| SET EXERCISE A |
According to the technical debt excerpt, why are an organization's most critical systems usually the ones carrying the most technical debt? Answer in one to three sentences.
| SET EXERCISE B |
Reproduce the stretch of the technical debt excerpt from "This is a big" through "control industrial processes.", word for word.

+++ SOURCE EXCERPT +++

You cannot work in close proximity to technical people, particularly those who build systems, for long without hearing the term “technical debt” bandied around.
Technical debt is what you are adding to every time you choose an easy or quick solution now, rather than looking at longer-term strategies. It is the technical expression of ‘failing to plan is planning to fail.’ And it has consequences.
Suppose a technical system is held together with metaphorical prayers and duct tape. In that case, it will often be too fragile to effectively maintain (i.e. trying to update or patch it is likely to cause an outage or just break it irreparably). Given the earliest systems in an organisation are also often the most important to its operation, the most critical systems are usually the ones carrying the most technical debt.
While it’s often thought of as just adding friction to systems, possibly the occasional outage, it is much more insidious and damaging when we consider that most technical debt also involves what I like to call security debt. If you can’t update a critical system to maintain it effectively, it will be vulnerable to cybersecurity threats. Known vulnerabilities are a key factor in most cybersecurity incidents, and these exist because systems go unmaintained.
This is a big enough problem on its own, but then we look at the world of Operational Technology (OT) and Industrial Control Systems (ICS), and things get worse quickly. OT refers to technologies used to manage physical systems, often but not always industrial (building HVAC, access control systems, lifts, etc., are also OT systems). ICS is a subset, specifically the systems that monitor, manage, and control industrial processes.

+++ RECORDS PROVIDED +++

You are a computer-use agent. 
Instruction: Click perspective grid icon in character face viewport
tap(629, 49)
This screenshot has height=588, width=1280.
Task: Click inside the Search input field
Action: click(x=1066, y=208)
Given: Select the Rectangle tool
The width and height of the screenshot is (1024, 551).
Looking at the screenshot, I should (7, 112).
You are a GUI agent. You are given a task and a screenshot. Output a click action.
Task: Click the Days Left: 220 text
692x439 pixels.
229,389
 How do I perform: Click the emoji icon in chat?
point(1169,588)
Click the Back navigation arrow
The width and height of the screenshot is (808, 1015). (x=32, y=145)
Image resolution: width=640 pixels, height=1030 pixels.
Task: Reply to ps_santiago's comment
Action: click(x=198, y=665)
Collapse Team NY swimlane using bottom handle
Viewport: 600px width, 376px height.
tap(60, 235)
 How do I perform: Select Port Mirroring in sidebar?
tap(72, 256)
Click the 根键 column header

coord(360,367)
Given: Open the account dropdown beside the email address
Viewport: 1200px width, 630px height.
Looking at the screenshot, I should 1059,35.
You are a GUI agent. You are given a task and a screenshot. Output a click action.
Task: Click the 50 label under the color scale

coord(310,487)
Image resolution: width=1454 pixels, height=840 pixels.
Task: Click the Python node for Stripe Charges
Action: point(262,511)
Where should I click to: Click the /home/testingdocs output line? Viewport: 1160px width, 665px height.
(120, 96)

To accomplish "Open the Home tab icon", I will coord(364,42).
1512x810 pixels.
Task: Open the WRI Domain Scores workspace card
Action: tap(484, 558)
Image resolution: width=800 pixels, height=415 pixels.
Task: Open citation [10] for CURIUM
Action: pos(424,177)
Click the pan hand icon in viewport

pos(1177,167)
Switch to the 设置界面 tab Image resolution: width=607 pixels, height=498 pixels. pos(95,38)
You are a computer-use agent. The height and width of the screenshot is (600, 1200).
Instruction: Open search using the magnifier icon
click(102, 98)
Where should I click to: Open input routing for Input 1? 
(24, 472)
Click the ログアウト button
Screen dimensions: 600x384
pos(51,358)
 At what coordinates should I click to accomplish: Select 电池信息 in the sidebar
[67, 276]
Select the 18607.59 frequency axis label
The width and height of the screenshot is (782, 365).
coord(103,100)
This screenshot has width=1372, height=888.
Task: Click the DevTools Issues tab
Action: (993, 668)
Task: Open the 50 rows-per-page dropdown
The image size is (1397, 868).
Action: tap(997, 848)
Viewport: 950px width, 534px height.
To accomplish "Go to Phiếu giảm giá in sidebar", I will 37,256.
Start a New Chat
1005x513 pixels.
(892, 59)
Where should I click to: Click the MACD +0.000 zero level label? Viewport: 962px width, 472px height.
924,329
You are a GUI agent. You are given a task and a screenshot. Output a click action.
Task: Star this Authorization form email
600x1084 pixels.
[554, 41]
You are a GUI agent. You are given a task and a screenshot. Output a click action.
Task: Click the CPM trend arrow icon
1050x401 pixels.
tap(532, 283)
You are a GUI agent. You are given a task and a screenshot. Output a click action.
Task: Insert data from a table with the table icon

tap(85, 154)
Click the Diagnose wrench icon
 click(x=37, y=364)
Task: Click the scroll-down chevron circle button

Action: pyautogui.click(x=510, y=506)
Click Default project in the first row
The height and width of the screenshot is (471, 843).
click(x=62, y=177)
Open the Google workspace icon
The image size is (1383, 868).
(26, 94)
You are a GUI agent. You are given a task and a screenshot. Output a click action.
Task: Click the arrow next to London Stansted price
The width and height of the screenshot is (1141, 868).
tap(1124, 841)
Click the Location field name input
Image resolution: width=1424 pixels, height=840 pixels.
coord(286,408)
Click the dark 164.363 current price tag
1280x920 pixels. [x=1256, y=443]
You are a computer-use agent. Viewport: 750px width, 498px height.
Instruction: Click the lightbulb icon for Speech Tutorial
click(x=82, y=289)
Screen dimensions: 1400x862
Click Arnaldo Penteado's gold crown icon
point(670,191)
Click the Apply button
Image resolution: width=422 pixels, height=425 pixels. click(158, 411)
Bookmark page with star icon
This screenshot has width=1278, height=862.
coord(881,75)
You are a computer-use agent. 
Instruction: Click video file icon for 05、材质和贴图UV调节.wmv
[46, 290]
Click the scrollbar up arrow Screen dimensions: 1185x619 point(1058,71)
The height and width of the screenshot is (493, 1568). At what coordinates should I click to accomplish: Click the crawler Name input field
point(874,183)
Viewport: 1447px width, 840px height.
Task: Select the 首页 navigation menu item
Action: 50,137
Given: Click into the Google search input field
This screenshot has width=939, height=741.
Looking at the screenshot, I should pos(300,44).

+++

| CORRECT RESULT A |
The earliest systems in an organization are also often the most important to its operation. As a result, the most critical systems are usually the ones that have built up the most technical debt.

| CORRECT RESULT B |
This is a big enough problem on its own, but then we look at the world of Operational Technology (OT) and Industrial Control Systems (ICS), and things get worse quickly. OT refers to technologies used to manage physical systems, often but not always industrial (building HVAC, access control systems, lifts, etc., are also OT systems). ICS is a subset, specifically the systems that monitor, manage, and control industrial processes.